Example: Rishi, 45, is a salaried employee and wants to retire at 60. He wants to invest in an annuity plan, and secure his retirement life.

Let’s assume that he decides to invest a premium of Rs 50,000 (excluding taxes) annually for the next 15 years and opts to get the payout immediately each year for a duration of 25 years. He will start getting the annuity payout a year after the premium payment term is over. Let’s also assume that the annuity rate is 5%.

So, the payable annuity  = Total Premiums Paid (minus taxes) x Annuity Rate

                                            = (50,000 X 15 years) x 5%

                                            = 7,50,000 X 5%

                                            = Rs. 37,500

Rishi will receive an annuity payout of Rs. 37,500 annually for 25 years.

8️⃣ If Your Goal Is To Build A Retirement Fund
You may have several retirement goals such as taking a world trip, pursuing your hobbies, setting up a business, buying a shiny new car, etc. and may wish to create a retirement fund for the same. A pension accumulation plan does just that.

A pension accumulation plan is an investment option specifically tailored for those who want to live their retired life to the fullest. It is an ideal way to ensure that you have the financial resources to fund your retirement wishes. Your savings are invested in market-linked instruments and accumulated systematically for retirement. Upon maturity, your policy offers a lump sum that you can use to fulfil your retirement goals.

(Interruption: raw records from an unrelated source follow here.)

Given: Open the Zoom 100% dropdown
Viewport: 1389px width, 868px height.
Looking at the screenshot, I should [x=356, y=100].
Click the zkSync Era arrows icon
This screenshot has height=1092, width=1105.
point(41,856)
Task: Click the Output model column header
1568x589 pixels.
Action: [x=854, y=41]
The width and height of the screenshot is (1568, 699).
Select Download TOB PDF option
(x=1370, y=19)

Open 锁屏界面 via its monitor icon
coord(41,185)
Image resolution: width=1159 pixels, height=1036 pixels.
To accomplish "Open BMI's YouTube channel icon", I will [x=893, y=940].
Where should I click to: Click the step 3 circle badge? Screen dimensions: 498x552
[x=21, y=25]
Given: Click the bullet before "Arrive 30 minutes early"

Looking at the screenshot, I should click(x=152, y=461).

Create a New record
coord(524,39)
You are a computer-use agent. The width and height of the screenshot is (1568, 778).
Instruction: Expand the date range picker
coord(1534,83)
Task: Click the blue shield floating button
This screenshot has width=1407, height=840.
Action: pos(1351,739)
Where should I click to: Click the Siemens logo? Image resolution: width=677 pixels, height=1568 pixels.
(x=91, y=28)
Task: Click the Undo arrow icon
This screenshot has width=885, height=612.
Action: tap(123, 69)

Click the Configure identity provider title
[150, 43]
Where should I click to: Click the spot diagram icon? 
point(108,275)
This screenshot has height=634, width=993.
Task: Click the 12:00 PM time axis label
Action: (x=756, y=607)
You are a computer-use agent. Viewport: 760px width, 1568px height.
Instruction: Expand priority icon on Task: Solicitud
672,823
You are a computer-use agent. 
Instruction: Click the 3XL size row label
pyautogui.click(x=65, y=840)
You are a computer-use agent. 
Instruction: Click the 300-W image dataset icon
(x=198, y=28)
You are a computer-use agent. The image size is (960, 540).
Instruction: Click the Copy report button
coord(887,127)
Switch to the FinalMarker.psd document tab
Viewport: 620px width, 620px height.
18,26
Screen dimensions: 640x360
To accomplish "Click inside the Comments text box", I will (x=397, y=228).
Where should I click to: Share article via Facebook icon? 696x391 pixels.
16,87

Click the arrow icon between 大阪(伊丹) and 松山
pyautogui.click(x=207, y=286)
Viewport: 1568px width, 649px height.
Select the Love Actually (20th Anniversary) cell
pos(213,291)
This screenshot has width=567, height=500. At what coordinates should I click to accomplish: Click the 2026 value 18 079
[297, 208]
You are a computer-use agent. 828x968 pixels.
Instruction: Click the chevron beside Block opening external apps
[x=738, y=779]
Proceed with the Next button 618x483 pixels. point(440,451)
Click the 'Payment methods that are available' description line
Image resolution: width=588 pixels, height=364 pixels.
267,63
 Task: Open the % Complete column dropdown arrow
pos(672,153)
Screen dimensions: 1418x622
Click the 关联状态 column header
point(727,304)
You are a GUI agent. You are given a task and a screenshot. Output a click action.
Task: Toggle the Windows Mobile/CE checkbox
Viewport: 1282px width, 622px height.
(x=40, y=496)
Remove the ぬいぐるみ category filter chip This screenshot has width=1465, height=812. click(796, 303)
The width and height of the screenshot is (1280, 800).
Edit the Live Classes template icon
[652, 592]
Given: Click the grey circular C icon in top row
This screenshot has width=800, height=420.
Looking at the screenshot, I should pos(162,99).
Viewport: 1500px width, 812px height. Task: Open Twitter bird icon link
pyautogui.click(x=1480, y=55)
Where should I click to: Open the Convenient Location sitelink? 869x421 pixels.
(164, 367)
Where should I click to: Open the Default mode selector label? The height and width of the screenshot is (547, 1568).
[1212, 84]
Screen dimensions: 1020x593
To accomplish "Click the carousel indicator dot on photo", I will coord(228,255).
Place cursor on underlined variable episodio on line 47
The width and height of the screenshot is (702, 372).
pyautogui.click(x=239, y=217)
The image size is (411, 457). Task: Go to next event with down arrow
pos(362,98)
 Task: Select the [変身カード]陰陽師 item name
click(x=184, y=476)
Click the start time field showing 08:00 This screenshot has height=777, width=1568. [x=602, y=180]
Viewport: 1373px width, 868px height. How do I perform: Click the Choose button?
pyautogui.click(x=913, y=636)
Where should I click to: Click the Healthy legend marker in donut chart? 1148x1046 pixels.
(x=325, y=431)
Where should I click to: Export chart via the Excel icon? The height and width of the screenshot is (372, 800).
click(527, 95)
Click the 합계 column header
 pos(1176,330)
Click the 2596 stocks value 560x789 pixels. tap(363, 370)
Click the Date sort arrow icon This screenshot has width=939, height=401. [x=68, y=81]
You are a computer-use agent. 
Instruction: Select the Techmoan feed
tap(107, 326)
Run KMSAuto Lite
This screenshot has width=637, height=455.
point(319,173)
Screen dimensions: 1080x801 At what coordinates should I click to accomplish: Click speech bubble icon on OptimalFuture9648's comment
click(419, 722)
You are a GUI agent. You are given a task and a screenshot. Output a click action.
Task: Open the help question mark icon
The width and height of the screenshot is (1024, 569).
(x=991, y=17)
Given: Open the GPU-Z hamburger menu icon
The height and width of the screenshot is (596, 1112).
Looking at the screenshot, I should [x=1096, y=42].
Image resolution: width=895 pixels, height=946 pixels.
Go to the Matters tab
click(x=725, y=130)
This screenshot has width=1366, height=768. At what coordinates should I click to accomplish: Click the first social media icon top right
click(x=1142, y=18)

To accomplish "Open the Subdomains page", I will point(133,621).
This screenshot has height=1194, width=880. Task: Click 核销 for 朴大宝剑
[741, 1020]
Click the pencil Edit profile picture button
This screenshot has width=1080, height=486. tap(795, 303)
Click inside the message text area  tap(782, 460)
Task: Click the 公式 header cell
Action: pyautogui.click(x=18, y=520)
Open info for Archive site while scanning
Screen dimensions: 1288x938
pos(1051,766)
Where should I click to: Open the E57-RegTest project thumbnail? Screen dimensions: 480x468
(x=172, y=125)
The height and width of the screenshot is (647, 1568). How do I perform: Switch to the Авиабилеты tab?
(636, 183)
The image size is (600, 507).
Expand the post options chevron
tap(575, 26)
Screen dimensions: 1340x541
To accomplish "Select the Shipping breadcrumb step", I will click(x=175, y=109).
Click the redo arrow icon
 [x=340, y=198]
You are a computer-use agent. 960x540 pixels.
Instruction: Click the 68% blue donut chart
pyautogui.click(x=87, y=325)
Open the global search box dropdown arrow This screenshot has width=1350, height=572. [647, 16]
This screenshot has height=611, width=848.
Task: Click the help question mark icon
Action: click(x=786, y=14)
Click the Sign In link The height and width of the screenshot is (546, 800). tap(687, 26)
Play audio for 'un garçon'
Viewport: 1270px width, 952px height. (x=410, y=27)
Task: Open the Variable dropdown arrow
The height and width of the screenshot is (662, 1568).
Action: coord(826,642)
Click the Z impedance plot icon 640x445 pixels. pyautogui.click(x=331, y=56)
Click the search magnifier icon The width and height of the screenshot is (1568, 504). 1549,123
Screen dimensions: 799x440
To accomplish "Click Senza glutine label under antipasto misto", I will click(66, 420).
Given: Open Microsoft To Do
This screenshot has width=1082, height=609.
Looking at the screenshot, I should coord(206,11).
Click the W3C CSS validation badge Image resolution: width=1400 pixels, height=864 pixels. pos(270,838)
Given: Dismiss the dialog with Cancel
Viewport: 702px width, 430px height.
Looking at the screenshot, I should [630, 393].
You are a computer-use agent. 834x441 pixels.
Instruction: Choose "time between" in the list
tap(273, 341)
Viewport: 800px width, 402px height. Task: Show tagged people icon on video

Example: Namit, a 50-year-old man, decides that he wants to invest in a non-linked pension accumulation plan to build a retirement fund. He plans on retiring when he is 65 and so, chooses a policy term of 15 years. He pays a premium of Rs 1 Lakh on a yearly basis and has appointed his spouse as the nominee.

Maturity Benefit

Namit will either receive the total premiums or 108% of the total premiums - whichever is higher - as per his policy terms.

Total premiums paid

Annual premium = Rs 1 Lakh

No. of years = 15 years

Hence, total premiums paid = 15,00,000

Percentage of total premiums paid
Annual premium = Rs 1 Lakh

No. of years = 15 years

Hence, total premiums paid = 15,00,000

Accumulated fund = 108% of 15,00,000 = Rs 16,20,000

So, Namit will receive a maturity benefit of Rs 16.2 Lakhs if he survives till the end of 15 years.

Death Benefit

Let’s assume Namit passes away after 10 years. Namit’s nominee will receive the total paid premiums or 103% of the total premiums paid - whichever is higher as per his policy terms. 

Total premiums paid

Annual premium = Rs 1 Lakh

No. of years = 10 years

Total premiums paid = 10,00,000

Percentage of total premiums paid
Annual premium = Rs 1 Lakh

No. of years = 10 years

Total premiums paid = 10,00,000

Death benefit = 103% of 10,00,000 = Rs 10,30,000

Namit’s spouse will receive a death benefit of Rs 10.3 Lakhs.



Wrapping Up!
Life insurance is are available in a variety of forms. Each type of life insurance policy is designed to meet unique needs. It is important to thoroughly understand the policy before you invest in it so that you can ensure that it is the right choice for you and your family.